Strengths and limitations

Among the strengths, our study has been conducted in a large, well-phenotyped and prospective pregnancy birth cohort, allowing the possibility to consider risk factors affecting IS in our prediction model. Also, our analyses were performed on plasma samples collected weeks before the flagrant decrease in IS, allowing to study how miRNAs might be implicated in early pregnancy physiology and progression. The use of next-generation sequencing, a sensitive and robust analytical method,36 is another strength of our study and allowed to discover new miRNAs that have not been associated with IS so far. A limitation of this study is the estimation of IS using the Matsuda Index, which is an indirect IS measure but was validated and highly correlated with the gold standard euglycemic-hyperinsulinemic clamp values,17 37 including in pregnancy.38 Another limitation is that our miRNAs were quantified from plasma samples collected in non-fasting state and 1-hour post-50-g GCT, although this could also be viewed as a strength as it could reveal the regulatory role of some miRNAs in response to the glucose challenge. The acute impacts of glucose on the plasmatic miRNA profile are currently unknown as well as whether miRNAs contribute or not to acute glucose regulation. Also, our study remains associative and further functional studies will be needed to validate the role of the identified miRNAs in IS regulation during pregnancy.

Conclusion

We identify novel plasma miRNAs detectable between 4th and 16th week of pregnancy that are associated with and predictive of IS assessed between 24th and 29th week of pregnancy.
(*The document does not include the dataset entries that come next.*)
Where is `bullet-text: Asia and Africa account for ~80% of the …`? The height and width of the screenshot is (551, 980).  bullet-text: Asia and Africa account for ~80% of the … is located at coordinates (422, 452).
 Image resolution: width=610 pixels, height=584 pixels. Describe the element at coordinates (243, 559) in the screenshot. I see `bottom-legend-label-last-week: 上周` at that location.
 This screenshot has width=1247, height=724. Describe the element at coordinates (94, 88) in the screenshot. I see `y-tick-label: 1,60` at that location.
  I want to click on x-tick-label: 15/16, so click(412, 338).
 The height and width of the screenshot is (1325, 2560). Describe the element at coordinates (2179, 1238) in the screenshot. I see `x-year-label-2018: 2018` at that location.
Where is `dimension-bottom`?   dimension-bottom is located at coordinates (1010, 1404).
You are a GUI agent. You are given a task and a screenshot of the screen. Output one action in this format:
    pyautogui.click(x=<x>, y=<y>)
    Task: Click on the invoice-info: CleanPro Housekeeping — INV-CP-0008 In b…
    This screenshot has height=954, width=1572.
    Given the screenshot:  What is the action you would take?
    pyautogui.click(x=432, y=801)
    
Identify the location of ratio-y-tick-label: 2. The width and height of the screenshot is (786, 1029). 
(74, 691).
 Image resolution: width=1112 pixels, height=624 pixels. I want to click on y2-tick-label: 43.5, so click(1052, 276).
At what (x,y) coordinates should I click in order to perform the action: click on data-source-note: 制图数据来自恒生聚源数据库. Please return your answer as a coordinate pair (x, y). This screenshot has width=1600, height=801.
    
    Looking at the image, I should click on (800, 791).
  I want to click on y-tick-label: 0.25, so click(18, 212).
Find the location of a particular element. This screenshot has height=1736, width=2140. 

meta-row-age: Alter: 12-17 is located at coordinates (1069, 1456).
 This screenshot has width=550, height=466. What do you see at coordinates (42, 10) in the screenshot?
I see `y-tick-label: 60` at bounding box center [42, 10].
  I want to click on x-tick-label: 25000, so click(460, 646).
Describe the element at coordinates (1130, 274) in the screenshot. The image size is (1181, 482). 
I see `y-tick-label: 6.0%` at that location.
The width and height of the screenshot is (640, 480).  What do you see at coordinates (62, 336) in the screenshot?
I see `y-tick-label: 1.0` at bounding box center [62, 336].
These miRNAs are enriched in metabolic pathways that could be involved in the pathogenesis of GDM. If so, these circulating miRNAs may participate to maternal IS adaptation during pregnancy which opens new and innovative avenues to understand the complexity of glucose metabolism regulation in pregnancy and to develop novel prevention and therapeutic strategies to prevent GDM development and its consequences for both the mothers and their offspring.